We'd want to add catalogs in the following manner:

val root = SimpleCatalog("root")
val proj_catalog = root.addNewSimpleCatalog("proj")
val dataset_catalog = proj_catalog.addNewSimpleCatalog("dataset")
// but also add this catalog at the root level to handle the "dataset.table" use case
root.addSimpleCatalog(dataset_catalog)

EDIT: But the above won't actually handle the "`proj.dataset.table`" use case.

After some short testing this looks like it fits the bill. Let me know if I'm missing anything :D

tha23rd commented 2 years ago

@matthewcbrown Sorry for the ping, was wondering if you saw the edit above

"EDIT: But the above won't actually handle the "proj.dataset.table" use case."

Any guidance you could provide here?

matthewcbrown commented 2 years ago

ah, sorry, I didn't see this - for some reason I don't get emails for edits.

Anyway, I don't have a great solution for you, as far as googlesql::SimpleCatalog is concerned the backtick quoted string is different from the non-backtick quoted string - one is a path with 3 elements, the other is a path with one element.

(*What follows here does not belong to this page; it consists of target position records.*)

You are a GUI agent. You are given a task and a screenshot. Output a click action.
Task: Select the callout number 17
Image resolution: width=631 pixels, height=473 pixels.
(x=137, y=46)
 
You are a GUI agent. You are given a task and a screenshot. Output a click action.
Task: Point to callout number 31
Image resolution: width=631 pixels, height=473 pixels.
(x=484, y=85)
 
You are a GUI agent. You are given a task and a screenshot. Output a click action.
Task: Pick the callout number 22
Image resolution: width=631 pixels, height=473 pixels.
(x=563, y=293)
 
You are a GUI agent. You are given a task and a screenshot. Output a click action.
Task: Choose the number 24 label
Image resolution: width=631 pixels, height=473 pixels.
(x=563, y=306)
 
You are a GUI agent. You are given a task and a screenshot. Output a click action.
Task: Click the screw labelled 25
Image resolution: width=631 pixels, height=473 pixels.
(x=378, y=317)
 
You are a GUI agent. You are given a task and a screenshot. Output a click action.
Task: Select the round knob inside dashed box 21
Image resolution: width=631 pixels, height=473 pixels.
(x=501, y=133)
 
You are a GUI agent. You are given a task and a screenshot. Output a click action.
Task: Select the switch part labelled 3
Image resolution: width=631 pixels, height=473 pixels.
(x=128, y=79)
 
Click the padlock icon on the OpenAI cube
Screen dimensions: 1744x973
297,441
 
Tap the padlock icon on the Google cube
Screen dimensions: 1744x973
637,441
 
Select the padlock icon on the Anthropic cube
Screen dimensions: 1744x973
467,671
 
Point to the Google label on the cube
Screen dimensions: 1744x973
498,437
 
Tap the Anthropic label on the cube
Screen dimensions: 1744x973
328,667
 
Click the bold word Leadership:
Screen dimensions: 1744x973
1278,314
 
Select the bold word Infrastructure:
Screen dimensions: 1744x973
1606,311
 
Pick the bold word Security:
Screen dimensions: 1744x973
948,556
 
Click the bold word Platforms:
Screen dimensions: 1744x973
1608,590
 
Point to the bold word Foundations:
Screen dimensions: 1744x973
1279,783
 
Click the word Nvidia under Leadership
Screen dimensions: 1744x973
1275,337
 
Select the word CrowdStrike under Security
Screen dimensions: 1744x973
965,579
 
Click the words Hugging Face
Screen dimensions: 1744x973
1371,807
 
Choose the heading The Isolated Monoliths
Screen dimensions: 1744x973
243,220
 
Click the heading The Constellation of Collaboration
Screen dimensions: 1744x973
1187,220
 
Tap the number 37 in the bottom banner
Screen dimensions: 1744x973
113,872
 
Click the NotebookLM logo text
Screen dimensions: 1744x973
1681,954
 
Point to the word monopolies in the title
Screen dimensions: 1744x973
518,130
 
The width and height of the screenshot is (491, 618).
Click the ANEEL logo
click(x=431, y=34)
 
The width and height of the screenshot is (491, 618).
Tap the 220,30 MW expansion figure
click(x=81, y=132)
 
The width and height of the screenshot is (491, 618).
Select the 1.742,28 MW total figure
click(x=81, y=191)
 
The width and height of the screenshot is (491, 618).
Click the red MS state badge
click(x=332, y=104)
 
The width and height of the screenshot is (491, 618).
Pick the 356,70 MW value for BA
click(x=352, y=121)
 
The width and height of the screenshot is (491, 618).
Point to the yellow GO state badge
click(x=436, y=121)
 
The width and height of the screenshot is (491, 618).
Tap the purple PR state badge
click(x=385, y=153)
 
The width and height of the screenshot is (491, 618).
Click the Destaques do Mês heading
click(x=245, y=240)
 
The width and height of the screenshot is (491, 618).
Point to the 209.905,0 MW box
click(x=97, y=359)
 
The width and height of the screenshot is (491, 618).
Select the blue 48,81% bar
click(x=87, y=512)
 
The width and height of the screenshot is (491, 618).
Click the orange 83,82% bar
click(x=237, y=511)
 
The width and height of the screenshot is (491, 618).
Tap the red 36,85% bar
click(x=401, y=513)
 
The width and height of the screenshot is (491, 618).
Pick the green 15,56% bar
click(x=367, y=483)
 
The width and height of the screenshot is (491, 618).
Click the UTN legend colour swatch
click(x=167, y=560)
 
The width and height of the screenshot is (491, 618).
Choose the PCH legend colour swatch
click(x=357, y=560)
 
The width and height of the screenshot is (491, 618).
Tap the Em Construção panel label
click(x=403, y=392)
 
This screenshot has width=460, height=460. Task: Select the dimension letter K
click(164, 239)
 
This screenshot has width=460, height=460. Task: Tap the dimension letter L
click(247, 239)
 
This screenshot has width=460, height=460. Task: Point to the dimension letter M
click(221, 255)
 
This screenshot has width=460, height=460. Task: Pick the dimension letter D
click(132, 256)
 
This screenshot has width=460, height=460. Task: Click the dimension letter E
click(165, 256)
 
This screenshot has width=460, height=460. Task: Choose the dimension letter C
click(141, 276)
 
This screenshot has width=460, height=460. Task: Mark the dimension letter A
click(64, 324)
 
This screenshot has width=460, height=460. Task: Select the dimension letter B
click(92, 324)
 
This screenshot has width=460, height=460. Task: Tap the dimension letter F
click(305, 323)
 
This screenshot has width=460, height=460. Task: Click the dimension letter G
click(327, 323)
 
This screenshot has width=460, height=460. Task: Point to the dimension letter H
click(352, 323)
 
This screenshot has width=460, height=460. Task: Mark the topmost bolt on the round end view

In c++ this is pretty straightforward to handle, you can just override the FindTable to return the same Table object in either case, but from Java, which requires a SimpleCatalog the best i can think of is to add the Table in all places, although, these would look like separate tables to the resolver. If you are running smallish queries that only one use one style, this is probably okay, but if you actually need them to all resolve to the same table, it's going to muck things up.